How many savings goals does your family have? Many Wisconsin consumers have a long list of needs and wants. Retirement, college education, a new(er) car, and an emergency fund might top the list of needs. The list of wants is more varied: charitable giving, a boat, a Harley, a snowmobile, an ATV, or maybe an Alaskan or Caribbean cruise. How can you ever fulfill these wants and get ahead?

Whatever your dreams, some goals require a longer period of savings (retirement, college), while others are short-term: adding a deck to the house, taking a fishing trip on Lake Superior, or buying a camper.

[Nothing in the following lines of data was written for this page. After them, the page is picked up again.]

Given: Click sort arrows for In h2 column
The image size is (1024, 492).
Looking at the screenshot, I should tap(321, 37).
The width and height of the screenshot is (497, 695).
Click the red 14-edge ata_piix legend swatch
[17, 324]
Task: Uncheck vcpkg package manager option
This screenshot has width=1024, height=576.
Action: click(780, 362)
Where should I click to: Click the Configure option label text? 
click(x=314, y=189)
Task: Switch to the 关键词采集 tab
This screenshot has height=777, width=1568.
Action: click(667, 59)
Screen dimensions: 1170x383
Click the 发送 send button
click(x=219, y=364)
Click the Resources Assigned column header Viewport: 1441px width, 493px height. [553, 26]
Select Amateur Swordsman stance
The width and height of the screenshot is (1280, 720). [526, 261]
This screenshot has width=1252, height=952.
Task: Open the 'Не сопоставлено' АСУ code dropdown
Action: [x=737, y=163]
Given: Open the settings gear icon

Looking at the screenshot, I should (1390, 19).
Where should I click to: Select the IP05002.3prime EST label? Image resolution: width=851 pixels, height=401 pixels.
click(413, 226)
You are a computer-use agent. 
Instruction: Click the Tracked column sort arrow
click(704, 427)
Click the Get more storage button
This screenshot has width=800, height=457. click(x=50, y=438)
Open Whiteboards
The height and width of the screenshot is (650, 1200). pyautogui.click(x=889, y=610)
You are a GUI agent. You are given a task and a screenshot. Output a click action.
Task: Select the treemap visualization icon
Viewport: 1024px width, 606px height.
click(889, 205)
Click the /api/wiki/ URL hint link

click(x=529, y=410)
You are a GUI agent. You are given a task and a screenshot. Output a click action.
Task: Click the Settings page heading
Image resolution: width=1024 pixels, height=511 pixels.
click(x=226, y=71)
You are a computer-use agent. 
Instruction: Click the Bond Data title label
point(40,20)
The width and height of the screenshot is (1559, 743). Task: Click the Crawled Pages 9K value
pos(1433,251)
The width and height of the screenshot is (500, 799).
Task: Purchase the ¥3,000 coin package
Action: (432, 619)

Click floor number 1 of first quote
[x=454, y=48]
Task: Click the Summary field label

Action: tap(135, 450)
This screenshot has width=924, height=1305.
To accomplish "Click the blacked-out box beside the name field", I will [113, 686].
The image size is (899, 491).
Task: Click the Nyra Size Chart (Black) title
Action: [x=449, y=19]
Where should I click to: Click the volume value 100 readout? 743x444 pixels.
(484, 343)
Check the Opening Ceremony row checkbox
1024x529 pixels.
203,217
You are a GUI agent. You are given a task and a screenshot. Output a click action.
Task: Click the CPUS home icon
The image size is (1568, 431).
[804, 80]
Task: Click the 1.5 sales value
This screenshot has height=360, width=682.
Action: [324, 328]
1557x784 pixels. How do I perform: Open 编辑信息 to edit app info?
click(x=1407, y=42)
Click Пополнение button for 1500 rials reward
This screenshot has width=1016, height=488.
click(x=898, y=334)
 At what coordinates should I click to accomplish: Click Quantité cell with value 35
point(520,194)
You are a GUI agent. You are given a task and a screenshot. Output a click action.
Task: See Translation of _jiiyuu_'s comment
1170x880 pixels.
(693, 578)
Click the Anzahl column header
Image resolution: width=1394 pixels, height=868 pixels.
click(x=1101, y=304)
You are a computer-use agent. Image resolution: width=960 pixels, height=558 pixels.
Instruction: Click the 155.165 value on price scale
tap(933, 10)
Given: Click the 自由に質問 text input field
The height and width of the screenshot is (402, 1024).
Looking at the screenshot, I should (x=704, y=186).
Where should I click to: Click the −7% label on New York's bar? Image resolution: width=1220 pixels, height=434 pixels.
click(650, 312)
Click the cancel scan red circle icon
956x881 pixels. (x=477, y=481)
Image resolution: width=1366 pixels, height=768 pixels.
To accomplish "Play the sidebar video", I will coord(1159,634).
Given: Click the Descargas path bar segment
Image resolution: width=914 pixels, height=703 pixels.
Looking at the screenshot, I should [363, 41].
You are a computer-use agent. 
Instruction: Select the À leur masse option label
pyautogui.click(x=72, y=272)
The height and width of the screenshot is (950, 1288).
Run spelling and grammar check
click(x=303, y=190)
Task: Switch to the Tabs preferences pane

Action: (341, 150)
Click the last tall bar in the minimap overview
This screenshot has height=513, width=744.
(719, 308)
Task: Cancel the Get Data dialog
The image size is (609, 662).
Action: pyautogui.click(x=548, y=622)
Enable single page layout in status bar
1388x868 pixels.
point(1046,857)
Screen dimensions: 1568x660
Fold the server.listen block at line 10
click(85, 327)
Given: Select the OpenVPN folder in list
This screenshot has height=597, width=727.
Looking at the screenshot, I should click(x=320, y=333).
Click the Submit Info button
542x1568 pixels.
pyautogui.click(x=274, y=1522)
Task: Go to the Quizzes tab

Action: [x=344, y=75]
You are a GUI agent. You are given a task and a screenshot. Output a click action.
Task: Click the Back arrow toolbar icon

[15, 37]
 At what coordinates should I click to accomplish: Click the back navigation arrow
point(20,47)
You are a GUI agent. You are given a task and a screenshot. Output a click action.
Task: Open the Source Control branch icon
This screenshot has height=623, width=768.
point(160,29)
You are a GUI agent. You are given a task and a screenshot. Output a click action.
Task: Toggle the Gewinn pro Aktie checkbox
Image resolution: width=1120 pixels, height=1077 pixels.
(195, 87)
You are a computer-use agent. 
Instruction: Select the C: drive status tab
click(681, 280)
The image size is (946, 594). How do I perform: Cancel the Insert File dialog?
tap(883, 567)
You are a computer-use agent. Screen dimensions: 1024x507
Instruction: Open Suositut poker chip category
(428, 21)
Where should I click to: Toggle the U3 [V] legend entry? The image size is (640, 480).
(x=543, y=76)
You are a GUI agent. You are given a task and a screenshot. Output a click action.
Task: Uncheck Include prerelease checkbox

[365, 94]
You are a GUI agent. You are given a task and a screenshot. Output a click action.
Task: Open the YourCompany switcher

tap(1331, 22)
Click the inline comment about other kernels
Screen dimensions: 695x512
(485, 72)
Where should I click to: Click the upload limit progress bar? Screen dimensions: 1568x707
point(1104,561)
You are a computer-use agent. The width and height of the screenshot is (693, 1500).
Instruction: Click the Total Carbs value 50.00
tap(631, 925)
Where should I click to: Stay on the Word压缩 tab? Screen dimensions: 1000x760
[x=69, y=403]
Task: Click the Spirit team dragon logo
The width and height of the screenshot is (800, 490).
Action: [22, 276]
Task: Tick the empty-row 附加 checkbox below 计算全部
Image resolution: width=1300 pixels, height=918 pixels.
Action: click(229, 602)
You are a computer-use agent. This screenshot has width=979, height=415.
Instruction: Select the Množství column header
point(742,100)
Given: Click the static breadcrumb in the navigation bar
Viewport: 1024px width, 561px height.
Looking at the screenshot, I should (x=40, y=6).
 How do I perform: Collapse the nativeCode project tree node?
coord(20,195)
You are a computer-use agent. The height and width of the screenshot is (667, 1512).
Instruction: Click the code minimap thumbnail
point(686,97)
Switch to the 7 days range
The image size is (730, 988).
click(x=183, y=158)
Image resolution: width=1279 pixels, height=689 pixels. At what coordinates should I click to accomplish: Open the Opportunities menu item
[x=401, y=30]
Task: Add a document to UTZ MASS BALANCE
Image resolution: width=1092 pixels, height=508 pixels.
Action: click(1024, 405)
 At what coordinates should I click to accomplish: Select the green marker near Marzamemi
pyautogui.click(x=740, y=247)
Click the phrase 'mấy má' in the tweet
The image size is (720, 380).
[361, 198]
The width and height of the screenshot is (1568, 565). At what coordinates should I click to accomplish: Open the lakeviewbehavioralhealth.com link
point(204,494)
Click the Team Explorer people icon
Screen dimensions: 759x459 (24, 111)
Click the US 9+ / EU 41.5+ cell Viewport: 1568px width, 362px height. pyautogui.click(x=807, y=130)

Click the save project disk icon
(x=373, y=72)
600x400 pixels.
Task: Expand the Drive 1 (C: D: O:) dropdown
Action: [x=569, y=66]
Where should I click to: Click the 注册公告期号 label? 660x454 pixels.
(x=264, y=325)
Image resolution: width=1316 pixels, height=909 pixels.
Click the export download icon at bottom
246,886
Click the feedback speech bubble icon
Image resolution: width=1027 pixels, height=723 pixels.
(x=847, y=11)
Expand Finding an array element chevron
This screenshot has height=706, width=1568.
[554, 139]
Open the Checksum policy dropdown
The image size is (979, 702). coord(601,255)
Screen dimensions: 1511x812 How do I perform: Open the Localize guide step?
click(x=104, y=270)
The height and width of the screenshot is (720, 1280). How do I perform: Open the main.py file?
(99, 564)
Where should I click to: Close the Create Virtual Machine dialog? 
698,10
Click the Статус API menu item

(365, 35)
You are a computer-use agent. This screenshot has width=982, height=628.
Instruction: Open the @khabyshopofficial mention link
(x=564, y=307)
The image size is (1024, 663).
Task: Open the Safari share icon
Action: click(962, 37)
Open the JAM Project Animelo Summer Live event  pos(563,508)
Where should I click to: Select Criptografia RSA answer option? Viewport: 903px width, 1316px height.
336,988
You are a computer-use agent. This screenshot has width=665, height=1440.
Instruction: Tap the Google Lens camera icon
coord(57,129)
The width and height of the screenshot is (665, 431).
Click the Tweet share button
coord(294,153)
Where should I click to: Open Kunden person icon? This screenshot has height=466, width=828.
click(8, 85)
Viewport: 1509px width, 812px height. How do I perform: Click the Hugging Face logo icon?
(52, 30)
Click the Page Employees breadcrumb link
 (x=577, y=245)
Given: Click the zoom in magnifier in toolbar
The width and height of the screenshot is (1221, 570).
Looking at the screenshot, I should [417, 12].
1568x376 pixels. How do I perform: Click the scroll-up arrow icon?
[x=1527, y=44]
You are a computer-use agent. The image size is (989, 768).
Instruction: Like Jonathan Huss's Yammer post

Consider tackling them one at a time in 2015. Begin with an emergency fund. Financial experts suggest saving at least three months of expenses as a cushion in the event of a layoff, or to handle a major car or furnace repair. Determine how much you need to meet expenses if your major source of income suddenly ended.

Next consider retirement, college education, or other long-term goals. Depending on your age, available employer programs, and the age of your children, this number will vary.

Then, decide how much to set aside for each goal monthly, beginning in January. If your emergency fund is nonexistent, you may need more than a year to build it up before tackling short-term goals.

Finally, prioritize your short-term goals. If everyone in the family would enjoy camping in Wisconsin state parks, maybe a camper is a higher priority than an item that only one family member will use.

Once you know what you want, its’ easier to strategize how to fulfill your goals. Count yourself lucky if an employer offers a retirement savings plan that can leverage the funds you set aside. Visit your Wisconsin community bank to set up a regular transfer of money into your emergency fund, so that savings happens automatically.

This planning exercise may reveal that your income is too low – or your monthly expenses too high – to meet your savings goals. If that’s the case, revisit your budget to search for costs that might be cut or consider ways to increase your income.

When your emergency account reaches your goal, set up a separate account for your priority short-term goals and have your automatic deposit go to this new account. Whenever you withdraw funds to pay for something from your emergency account, you can return to making deposits to it until it again reaches the level you set. Eventually you will have both an emergency fund and an account to use for some of the items on your “most wanted” list.

Family financial management is an art as well as a science. Your financial plan impacts your daily life, reflects what’s important to you, and shapes your legacy.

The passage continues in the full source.